Zug nach Cochem, kurzer Bummel zur Einstimmung, dann weiter nach Ediger-Eller. Einstieg in den Calmont-Steig, gesicherte Passagen mit weitem Blick, Pausen an markierten Punkten. Genug Wasser, Handschuhe, Ruhe im Schritt. Abstecher zur Gipfelhütte, später Abstieg Richtung Eller oder Rückweg über den Höhenweg für Kniefreundlichkeit. Einkehr mit Flammkuchen und einem kühlen Glas, Gespräche über Schieferduft und Flussschleifen. Zurück per Bahn, Schultern angenehm müde, Herz weit. Ein Tag, der zeigt, wie groß Landschaft sein kann, wenn man langsam durch sie geht.

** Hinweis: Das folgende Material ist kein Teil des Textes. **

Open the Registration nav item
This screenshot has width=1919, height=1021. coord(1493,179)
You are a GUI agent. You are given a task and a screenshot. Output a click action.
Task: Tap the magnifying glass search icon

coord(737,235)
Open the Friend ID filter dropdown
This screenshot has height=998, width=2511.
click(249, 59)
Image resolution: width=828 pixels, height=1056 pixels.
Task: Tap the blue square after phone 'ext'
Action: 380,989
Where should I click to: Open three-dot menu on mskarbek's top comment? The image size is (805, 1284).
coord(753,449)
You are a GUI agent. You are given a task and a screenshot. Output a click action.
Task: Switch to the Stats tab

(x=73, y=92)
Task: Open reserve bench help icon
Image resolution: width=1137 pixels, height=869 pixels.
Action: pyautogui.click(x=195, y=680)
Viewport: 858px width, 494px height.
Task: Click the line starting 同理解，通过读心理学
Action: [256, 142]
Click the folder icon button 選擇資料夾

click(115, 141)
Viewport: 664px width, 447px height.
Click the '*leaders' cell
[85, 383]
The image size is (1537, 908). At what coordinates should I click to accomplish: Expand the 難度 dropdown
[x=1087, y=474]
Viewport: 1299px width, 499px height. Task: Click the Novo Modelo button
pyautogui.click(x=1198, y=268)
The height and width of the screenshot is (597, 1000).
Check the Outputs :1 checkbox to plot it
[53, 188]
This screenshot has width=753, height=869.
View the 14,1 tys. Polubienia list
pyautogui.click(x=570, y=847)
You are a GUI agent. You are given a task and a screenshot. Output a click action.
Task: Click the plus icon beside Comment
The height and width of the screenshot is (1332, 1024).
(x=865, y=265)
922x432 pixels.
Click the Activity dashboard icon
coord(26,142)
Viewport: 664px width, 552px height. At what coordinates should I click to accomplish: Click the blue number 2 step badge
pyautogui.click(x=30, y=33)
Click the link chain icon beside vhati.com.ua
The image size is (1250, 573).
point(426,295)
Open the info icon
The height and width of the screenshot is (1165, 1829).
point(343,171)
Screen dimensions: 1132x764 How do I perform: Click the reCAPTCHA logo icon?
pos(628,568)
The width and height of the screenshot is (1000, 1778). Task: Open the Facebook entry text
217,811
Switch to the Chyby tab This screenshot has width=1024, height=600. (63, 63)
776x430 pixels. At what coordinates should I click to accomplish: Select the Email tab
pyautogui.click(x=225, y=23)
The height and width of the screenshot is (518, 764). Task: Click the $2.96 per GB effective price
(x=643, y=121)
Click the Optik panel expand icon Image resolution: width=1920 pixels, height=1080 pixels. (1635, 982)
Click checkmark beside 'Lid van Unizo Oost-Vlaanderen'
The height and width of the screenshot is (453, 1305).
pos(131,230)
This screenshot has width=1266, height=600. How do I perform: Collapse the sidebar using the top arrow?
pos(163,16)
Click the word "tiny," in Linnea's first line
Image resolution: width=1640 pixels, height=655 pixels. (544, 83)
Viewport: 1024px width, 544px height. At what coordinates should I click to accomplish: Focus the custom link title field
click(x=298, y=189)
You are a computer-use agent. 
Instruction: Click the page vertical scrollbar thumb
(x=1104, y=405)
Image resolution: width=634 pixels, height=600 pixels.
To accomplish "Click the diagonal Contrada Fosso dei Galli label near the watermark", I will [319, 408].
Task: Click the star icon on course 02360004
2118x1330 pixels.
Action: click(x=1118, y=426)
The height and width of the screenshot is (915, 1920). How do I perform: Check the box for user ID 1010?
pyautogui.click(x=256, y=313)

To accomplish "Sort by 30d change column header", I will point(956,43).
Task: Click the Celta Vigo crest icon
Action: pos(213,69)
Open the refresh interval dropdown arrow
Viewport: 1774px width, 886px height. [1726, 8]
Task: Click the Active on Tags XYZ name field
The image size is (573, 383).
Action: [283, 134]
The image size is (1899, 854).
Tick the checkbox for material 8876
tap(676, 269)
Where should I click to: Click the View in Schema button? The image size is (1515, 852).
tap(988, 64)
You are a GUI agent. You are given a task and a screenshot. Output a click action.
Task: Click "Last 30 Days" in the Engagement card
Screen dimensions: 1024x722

Mit dem Zug nach Bullay, über die Doppelstockbrücke zur anderen Seite, dann gemütlich durch Rebanlagen nach Reil. Pause an der Uferpromenade, vielleicht ein Eis, vielleicht Apfelsaft von Streuobstwiesen. Weiter mit der Moselweinbahn nach Traben-Trarbach, Jugendstilfassaden bewundern, Kellerlabyrinthe entdecken. Späte Einkehr mit leichten Gerichten, ein Glas feinherb zur Erfrischung. Rückweg per Bahn, Notizen im Heft: Lieblingsblick, bestes Brot, freundlichstes Lächeln. Am Ende bleibt das Gefühl, dass Wege, Züge und Gläser zusammengehören wie Melodie, Takt und feiner Nachhall.